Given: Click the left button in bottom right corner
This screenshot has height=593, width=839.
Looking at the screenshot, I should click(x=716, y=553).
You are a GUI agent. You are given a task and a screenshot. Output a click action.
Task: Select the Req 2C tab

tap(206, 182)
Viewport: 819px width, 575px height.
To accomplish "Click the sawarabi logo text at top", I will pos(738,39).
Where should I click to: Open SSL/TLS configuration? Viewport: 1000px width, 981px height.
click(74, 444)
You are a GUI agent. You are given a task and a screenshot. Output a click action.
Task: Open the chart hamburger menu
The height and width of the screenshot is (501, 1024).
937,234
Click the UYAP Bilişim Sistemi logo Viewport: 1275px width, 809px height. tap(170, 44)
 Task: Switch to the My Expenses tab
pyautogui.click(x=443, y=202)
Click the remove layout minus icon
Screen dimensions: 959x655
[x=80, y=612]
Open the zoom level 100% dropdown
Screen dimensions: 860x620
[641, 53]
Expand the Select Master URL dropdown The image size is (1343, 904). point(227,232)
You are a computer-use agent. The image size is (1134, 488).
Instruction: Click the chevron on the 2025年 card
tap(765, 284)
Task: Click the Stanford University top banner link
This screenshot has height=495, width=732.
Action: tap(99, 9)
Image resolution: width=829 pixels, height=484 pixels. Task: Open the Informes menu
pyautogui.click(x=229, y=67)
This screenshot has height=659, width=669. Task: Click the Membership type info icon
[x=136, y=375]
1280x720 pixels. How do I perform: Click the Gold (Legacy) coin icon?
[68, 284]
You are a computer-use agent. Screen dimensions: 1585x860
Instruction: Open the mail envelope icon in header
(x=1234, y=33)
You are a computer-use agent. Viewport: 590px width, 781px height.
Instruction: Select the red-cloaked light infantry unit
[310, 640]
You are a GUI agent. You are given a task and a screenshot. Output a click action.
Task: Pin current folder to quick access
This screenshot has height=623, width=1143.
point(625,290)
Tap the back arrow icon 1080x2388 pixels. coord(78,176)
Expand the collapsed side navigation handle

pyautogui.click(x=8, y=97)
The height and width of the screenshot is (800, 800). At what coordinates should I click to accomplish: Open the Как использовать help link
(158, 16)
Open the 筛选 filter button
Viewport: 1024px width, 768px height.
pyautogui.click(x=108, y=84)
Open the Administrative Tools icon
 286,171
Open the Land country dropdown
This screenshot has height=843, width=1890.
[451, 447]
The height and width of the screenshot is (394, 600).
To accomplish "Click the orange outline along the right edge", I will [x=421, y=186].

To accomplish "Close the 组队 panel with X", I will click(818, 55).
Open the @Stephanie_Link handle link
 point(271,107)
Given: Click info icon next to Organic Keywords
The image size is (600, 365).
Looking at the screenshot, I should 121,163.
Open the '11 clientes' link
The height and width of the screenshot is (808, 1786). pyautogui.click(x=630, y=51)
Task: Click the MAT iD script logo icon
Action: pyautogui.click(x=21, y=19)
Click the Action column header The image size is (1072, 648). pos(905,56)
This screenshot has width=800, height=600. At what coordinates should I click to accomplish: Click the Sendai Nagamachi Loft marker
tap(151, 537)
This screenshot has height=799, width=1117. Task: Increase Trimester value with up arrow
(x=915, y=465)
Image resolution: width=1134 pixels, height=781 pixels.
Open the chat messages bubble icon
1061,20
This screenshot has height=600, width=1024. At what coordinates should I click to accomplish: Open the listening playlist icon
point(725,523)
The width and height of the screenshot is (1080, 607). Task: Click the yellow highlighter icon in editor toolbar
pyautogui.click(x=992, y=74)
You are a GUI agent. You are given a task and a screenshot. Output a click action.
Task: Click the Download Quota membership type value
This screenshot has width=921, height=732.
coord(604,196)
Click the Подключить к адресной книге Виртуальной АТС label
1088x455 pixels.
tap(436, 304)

▸ Exercise description: Print all of the entries exactly as they appear.

▸ Solution to this exercise:
Given: Click the left button in bottom right corner
This screenshot has height=593, width=839.
Looking at the screenshot, I should click(x=716, y=553).
You are a GUI agent. You are given a task and a screenshot. Output a click action.
Task: Select the Req 2C tab

tap(206, 182)
Viewport: 819px width, 575px height.
To accomplish "Click the sawarabi logo text at top", I will pos(738,39).
Where should I click to: Open SSL/TLS configuration? Viewport: 1000px width, 981px height.
click(74, 444)
You are a GUI agent. You are given a task and a screenshot. Output a click action.
Task: Open the chart hamburger menu
The height and width of the screenshot is (501, 1024).
937,234
Click the UYAP Bilişim Sistemi logo Viewport: 1275px width, 809px height. tap(170, 44)
 Task: Switch to the My Expenses tab
pyautogui.click(x=443, y=202)
Click the remove layout minus icon
Screen dimensions: 959x655
[x=80, y=612]
Open the zoom level 100% dropdown
Screen dimensions: 860x620
[641, 53]
Expand the Select Master URL dropdown The image size is (1343, 904). point(227,232)
You are a computer-use agent. The image size is (1134, 488).
Instruction: Click the chevron on the 2025年 card
tap(765, 284)
Task: Click the Stanford University top banner link
This screenshot has height=495, width=732.
Action: tap(99, 9)
Image resolution: width=829 pixels, height=484 pixels. Task: Open the Informes menu
pyautogui.click(x=229, y=67)
This screenshot has height=659, width=669. Task: Click the Membership type info icon
[x=136, y=375]
1280x720 pixels. How do I perform: Click the Gold (Legacy) coin icon?
[68, 284]
You are a computer-use agent. Screen dimensions: 1585x860
Instruction: Open the mail envelope icon in header
(x=1234, y=33)
You are a computer-use agent. Viewport: 590px width, 781px height.
Instruction: Select the red-cloaked light infantry unit
[310, 640]
You are a GUI agent. You are given a task and a screenshot. Output a click action.
Task: Pin current folder to quick access
This screenshot has height=623, width=1143.
point(625,290)
Tap the back arrow icon 1080x2388 pixels. coord(78,176)
Expand the collapsed side navigation handle

pyautogui.click(x=8, y=97)
The height and width of the screenshot is (800, 800). At what coordinates should I click to accomplish: Open the Как использовать help link
(158, 16)
Open the 筛选 filter button
Viewport: 1024px width, 768px height.
pyautogui.click(x=108, y=84)
Open the Administrative Tools icon
 286,171
Open the Land country dropdown
This screenshot has height=843, width=1890.
[451, 447]
The height and width of the screenshot is (394, 600).
To accomplish "Click the orange outline along the right edge", I will [x=421, y=186].

To accomplish "Close the 组队 panel with X", I will click(818, 55).
Open the @Stephanie_Link handle link
 point(271,107)
Given: Click info icon next to Organic Keywords
The image size is (600, 365).
Looking at the screenshot, I should 121,163.
Open the '11 clientes' link
The height and width of the screenshot is (808, 1786). pyautogui.click(x=630, y=51)
Task: Click the MAT iD script logo icon
Action: pyautogui.click(x=21, y=19)
Click the Action column header The image size is (1072, 648). pos(905,56)
This screenshot has width=800, height=600. At what coordinates should I click to accomplish: Click the Sendai Nagamachi Loft marker
tap(151, 537)
This screenshot has height=799, width=1117. Task: Increase Trimester value with up arrow
(x=915, y=465)
Image resolution: width=1134 pixels, height=781 pixels.
Open the chat messages bubble icon
1061,20
This screenshot has height=600, width=1024. At what coordinates should I click to accomplish: Open the listening playlist icon
point(725,523)
The width and height of the screenshot is (1080, 607). Task: Click the yellow highlighter icon in editor toolbar
pyautogui.click(x=992, y=74)
You are a GUI agent. You are given a task and a screenshot. Output a click action.
Task: Click the Download Quota membership type value
This screenshot has width=921, height=732.
coord(604,196)
Click the Подключить к адресной книге Виртуальной АТС label
1088x455 pixels.
tap(436, 304)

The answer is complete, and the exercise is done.